Les cristaux photoniques sont des matériaux spécialement conçus pour guider ou bloquer la propagation de la lumière grâce à une organisation périodique de leur structure dans l'espace. Depuis plusieurs années, les physiciens explorent un concept encore plus original : remplacer cette périodicité spatiale par une modulation périodique dans le temps des propriétés optiques du matériau. On parle alors de cristal photonique temporel. Cette approche théorique pourrait offrir de nouvelles possibilités pour contrôler la lumière, mais sa réalisation entièrement optique représentait jusqu'à présent un défi majeur. Elle nécessite en effet de modifier les propriétés optiques d'un matériau de manière très rapide, avec une modulation cohérente d'amplitude élevée réalisée sur une durée inférieure à un cycle optique.
Un métamatériau plasmonique modulé par un champ térahertz
Pour relever ce défi, les chercheurs du Laboratoire des Solides Irradiés (LSI) du CEA-IRAMIS, en collaboration avec le JEIP, le LPICM, le Laboratoire Albert Fert et le Helmholtz-Zentrum Dresden-Rossendorf ont conçu et étudié un métamatériau constitué de cavités plasmoniques à base d'InSb, un semi-conducteur à faible bande interdite. Lorsqu'il est excité par un champ électromagnétique térahertz périodique, la masse effective des électrons varie dynamiquement, ce qui modifie la fréquence de résonance des cavités. Les expériences montrent que cette modulation reste cohérente à une échelle de temps inférieure au cycle optique et atteint une amplitude particulièrement élevée, correspondant à des variations de la masse effective des porteurs de charge pouvant atteindre 80 % de sa valeur au repos. Les observations expérimentales sont reproduites avec une très bonne précision par un modèle théorique fondé sur la théorie de Floquet, qui décrit le comportement des systèmes soumis à une modulation périodique.
Quand le cristal temporel réduit les pertes optiques
Les mesures révèlent que le système franchit une transition vers le régime de cristal temporel photonique. Cette transition est associée à un point exceptionnel, une situation où deux modes optiques pilotés par la modulation périodique deviennent indissociables avant d'évoluer différemment. Dans ce nouveau régime dynamique, un phénomène de gain paramétrique apparaît et réduit les pertes d'énergie des plasmons, des oscillations collectives des électrons qui permettent de confiner la lumière à l'échelle nanométrique. Les chercheurs observent ainsi une diminution de plus de 50 % des pertes plasmoniques, une réduction jamais démontrée expérimentalement auparavant par une modulation temporelle.

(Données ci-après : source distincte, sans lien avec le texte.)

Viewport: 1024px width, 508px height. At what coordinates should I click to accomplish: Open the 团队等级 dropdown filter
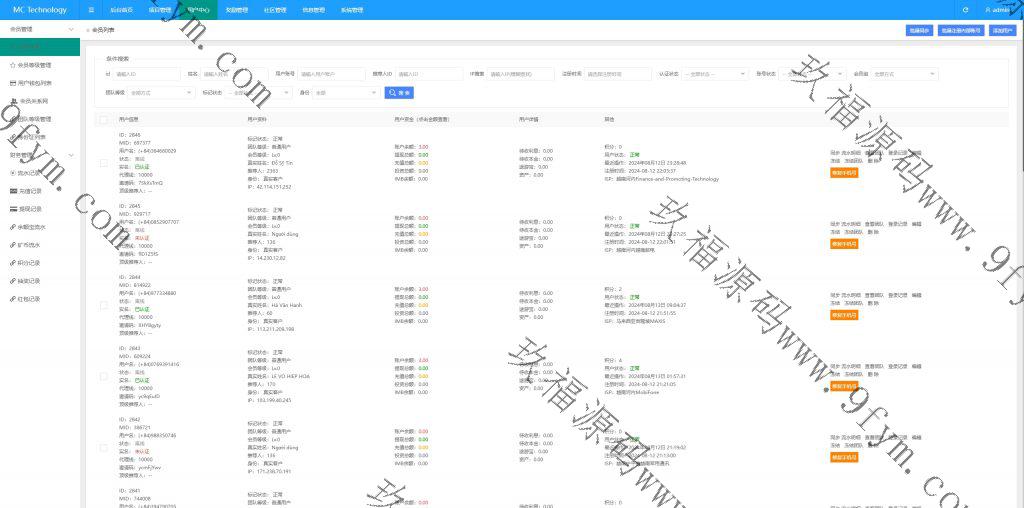[x=161, y=92]
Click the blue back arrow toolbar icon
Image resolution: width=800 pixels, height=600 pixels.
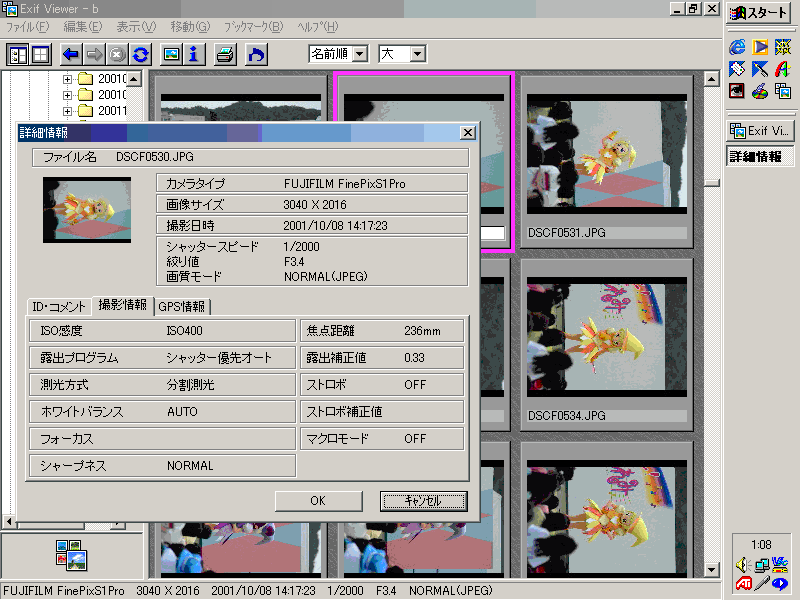[x=71, y=54]
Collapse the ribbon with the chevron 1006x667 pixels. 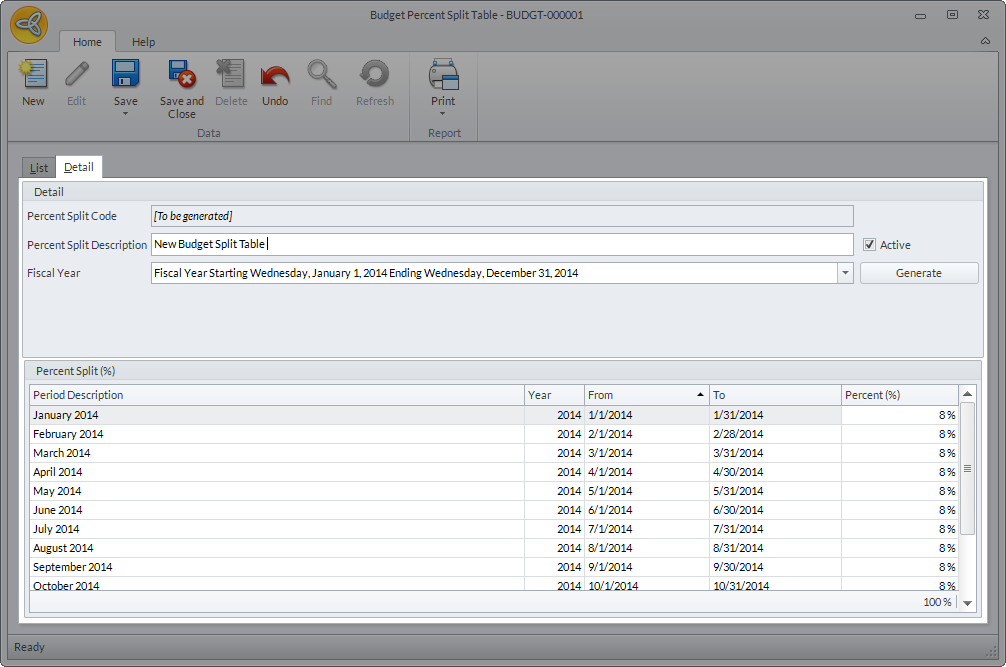tap(985, 42)
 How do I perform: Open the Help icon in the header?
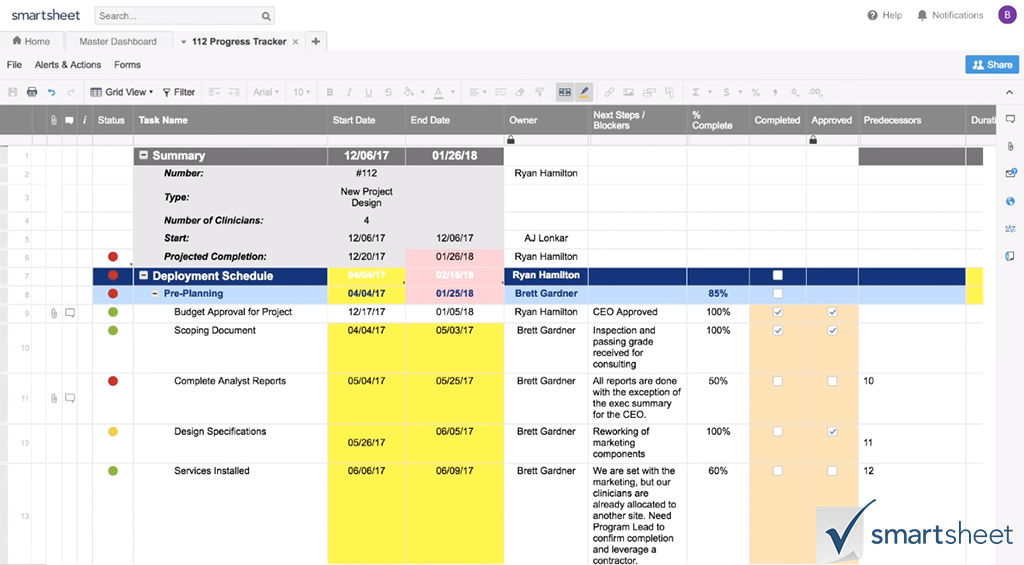point(873,15)
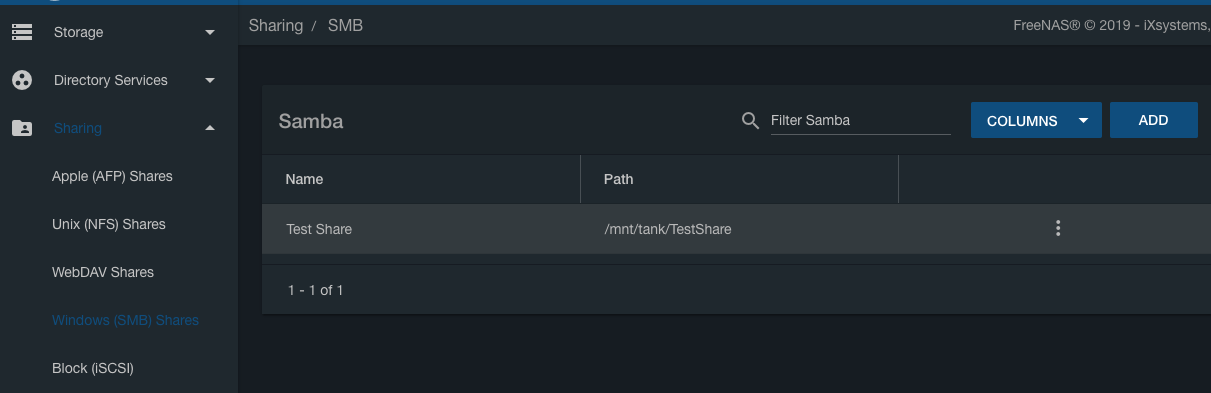This screenshot has width=1211, height=393.
Task: Open Block (iSCSI) sharing
Action: click(93, 368)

Une nouvelle plateforme pour la photonique du futur
Au-delà de cette première démonstration, cette étude établit une nouvelle plateforme expérimentale pour explorer les cristaux photoniques temporels entièrement optiques. Elle montre qu'il est possible de modifier dynamiquement les propriétés optiques d'un métamatériau grâce à une modulation ultrarapide de la masse effective des porteurs de charge. Cette approche ouvre de nouvelles perspectives pour l'ingénierie temporelle des interactions lumière-matière et de la dissipation dans les systèmes plasmoniques. Les auteurs montrent également, à l'aide de leur modèle théorique, qu'une optimisation de la géométrie des cavités pourrait permettre d'atteindre le régime de laser plasmonique, une perspective qui reste à confirmer expérimentalement.